The rise in the headline NEVI PMI, produced by Markit, from 52.5 in March to 54.0 is roughly consistent with GDP growing at a quarterly rate of 0.5-0.6% at the start of the second quarter, representing an improvement after a 0.3-0.4% increase signalled by survey data in the opening quarter. Despite covering just manufacturing, the headline PMI acts as a reliable advance indicator of economic growth, exhibiting a correlation of 74% with quarterly changes in GDP since the PMI was introduced in 2000.
Netherlands NEVI PMI survey and economic growth
The survey therefore adds encouragement to expectations that the economy is set to build on the 0.7% expansion of GDP seen last year. GDP growth is forecast to accelerate to 1.4% this year and to 1.7% in 2016, according to European Commission forecasts.
The upturn is being fuelled by improvements in both domestic demand and export growth.

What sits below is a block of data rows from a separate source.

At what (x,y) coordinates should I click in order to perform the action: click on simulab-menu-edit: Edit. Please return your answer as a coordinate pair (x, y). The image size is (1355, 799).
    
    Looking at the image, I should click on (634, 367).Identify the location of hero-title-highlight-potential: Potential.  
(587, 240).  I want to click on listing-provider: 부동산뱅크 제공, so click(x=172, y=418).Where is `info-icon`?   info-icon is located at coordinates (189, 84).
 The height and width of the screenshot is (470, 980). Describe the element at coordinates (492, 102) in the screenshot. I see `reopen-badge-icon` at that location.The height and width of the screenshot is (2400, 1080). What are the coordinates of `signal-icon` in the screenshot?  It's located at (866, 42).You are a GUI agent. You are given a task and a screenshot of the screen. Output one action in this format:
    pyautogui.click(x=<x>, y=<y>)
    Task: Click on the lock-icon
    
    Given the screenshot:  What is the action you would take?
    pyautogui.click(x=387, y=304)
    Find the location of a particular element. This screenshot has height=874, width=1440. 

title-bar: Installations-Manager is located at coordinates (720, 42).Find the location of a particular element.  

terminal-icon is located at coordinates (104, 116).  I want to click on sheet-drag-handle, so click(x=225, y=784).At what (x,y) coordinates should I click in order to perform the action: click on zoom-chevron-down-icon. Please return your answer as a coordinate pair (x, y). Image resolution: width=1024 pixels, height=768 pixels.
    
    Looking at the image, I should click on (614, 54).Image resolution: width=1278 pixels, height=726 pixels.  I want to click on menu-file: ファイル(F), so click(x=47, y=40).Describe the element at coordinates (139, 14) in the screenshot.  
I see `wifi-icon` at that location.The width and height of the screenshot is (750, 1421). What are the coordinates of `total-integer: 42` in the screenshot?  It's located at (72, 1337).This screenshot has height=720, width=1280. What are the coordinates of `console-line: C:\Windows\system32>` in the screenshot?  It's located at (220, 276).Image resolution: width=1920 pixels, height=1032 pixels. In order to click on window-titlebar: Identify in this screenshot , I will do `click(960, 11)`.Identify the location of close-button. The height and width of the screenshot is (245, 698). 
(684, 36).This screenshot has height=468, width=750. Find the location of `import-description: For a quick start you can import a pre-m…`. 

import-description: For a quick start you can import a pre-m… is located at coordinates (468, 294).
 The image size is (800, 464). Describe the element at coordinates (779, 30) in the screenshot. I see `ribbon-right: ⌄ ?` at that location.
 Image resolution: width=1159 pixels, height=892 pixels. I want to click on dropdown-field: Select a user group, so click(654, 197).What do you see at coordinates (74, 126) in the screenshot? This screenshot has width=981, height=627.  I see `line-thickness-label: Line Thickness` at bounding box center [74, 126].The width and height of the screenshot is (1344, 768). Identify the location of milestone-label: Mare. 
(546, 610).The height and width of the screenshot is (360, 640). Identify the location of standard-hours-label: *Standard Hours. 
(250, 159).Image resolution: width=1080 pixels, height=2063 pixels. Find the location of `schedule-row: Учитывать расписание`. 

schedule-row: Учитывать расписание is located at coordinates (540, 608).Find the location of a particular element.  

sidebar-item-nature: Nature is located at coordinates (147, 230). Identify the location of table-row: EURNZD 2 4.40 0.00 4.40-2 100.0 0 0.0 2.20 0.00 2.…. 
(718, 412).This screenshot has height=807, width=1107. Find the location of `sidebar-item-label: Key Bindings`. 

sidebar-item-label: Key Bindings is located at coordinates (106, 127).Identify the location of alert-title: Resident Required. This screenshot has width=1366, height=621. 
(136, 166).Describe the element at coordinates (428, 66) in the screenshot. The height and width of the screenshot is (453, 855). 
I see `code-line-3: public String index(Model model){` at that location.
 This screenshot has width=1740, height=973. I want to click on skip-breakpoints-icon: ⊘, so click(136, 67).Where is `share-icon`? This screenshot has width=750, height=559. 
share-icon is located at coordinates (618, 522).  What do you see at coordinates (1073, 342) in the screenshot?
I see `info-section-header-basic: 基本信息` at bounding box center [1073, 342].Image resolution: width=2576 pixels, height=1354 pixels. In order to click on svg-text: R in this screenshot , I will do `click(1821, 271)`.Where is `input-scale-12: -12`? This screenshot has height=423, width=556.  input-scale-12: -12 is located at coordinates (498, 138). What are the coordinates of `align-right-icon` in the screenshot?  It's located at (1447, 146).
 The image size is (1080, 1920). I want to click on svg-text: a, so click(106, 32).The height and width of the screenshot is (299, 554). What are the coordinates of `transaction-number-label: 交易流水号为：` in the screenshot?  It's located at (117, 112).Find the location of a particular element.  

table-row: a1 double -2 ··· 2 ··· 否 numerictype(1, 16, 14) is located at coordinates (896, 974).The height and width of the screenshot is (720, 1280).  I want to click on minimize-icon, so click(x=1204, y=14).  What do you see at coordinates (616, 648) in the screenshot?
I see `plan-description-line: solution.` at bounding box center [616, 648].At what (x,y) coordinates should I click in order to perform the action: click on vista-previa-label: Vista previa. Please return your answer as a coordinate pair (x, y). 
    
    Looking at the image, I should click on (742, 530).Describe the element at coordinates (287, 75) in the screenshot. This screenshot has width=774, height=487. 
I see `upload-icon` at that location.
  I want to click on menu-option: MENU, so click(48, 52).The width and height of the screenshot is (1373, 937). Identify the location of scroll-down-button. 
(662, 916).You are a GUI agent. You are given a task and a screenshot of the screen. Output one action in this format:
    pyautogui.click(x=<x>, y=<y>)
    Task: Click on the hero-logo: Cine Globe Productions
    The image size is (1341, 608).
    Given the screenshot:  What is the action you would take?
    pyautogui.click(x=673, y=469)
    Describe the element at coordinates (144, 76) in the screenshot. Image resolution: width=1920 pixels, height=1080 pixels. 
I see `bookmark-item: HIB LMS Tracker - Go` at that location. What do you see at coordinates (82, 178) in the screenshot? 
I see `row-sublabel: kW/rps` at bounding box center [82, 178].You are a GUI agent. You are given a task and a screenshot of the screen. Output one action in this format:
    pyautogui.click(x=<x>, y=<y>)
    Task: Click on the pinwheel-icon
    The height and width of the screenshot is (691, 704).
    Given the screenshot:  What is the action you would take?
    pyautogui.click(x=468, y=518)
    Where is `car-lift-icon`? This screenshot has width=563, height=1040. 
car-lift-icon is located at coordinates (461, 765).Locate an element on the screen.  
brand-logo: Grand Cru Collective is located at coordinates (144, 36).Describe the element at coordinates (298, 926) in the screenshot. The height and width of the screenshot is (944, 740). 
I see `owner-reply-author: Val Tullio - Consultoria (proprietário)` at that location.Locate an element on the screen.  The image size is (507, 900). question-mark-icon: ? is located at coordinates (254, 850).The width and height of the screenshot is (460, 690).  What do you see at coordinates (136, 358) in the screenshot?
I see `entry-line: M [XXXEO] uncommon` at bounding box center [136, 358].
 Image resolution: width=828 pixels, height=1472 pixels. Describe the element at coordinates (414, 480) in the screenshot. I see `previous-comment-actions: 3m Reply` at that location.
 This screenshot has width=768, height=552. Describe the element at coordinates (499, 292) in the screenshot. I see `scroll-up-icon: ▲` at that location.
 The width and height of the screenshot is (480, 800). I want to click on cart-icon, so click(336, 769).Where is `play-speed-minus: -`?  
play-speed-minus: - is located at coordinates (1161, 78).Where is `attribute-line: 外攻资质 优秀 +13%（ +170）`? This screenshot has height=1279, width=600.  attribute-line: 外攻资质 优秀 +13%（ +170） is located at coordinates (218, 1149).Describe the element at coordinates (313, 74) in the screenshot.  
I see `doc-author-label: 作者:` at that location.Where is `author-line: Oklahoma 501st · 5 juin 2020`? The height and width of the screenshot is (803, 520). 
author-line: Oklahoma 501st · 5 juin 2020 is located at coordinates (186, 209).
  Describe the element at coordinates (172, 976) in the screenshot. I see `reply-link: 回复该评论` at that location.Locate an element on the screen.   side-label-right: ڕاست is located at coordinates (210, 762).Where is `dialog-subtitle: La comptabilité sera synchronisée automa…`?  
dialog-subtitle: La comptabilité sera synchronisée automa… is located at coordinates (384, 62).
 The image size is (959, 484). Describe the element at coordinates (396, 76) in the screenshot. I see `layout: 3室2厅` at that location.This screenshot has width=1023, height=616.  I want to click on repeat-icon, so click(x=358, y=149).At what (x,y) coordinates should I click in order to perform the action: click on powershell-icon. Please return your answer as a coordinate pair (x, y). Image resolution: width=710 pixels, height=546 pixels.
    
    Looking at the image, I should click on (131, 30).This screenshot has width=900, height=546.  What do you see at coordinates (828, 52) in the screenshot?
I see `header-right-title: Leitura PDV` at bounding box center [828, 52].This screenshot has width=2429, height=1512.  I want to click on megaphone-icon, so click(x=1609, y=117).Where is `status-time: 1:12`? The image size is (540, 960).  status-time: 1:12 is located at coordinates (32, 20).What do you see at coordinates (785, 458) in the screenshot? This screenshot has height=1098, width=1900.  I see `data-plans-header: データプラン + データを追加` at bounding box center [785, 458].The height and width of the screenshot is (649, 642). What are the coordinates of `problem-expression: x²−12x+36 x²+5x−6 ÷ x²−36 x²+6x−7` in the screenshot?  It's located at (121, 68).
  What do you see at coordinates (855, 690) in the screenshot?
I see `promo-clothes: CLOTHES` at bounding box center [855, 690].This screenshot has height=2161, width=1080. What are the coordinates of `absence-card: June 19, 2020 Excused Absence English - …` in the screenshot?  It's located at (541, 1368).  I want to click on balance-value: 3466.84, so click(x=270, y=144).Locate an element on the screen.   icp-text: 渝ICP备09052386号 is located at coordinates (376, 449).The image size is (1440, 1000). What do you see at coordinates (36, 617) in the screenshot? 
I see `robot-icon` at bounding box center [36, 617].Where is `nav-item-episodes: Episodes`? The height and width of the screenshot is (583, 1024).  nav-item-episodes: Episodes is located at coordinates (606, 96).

Companies reported that new orders showed the largest monthly rise since January, buoyed in particular by rising exports orders. Factory output meanwhile grew at the strongest rate since November.
Improved hiring trend
The improved order book and production trends have prompted a change in hiring attitudes since earlier in the year. Whereas manufacturing headcounts were cut for the first time in almost a year in February as companies grew cautious amid a darkening business outlook, employment growth accelerated in April. However, although picking up, employment growth remains only modest and well below the rates of job creation seen in late-2010 and early-2011.
Netherlands NEVI PMI survey and employment
Price pressures revive
The survey also brought indications of deflationary pressures easing. Average prices charged for manufactured goods fell for the eighth time in the past nine months, though the decline was only very marginal. Furthermore, with input costs having jumped higher in April, rising for the first time since last August as busier suppliers were increasingly able to hike prices, inflationary pressures are reviving.
Consumer price inflation therefore looks set to increase further in April, having already picked up from zero in January to 0.4% in March.
Netherlands NEVI PMI price pressures* and inflation
* Price pressures index is derived from PMI suppliers’ delivery times and input cost indices.
Upturn helps limit Eurozone slowdown
The upturn in the Netherlands bucked a disappointing trend of weakness seen in the PMI at the eurozone level. The Markit Eurozone Manufacturing PMI edged down from a ten-month high of 52.2 in March to 51.9 in April, according to the preliminary flash reading. The deterioration confounded widespread expectations that ECB stimulus would help the goods-producing sector build on the nascent upturn seen earlier in the year, benefitting in particular from the weakened euro.
The weakness in the flash Eurozone PMI was led by a slowing in the rate of growth in Germany and an accelerating downturn in France.
The Netherlands PMI has now signalled an outperformance of the country’s manufacturing economy against that of the Eurozone as a whole in all month bar one since the start of 2012.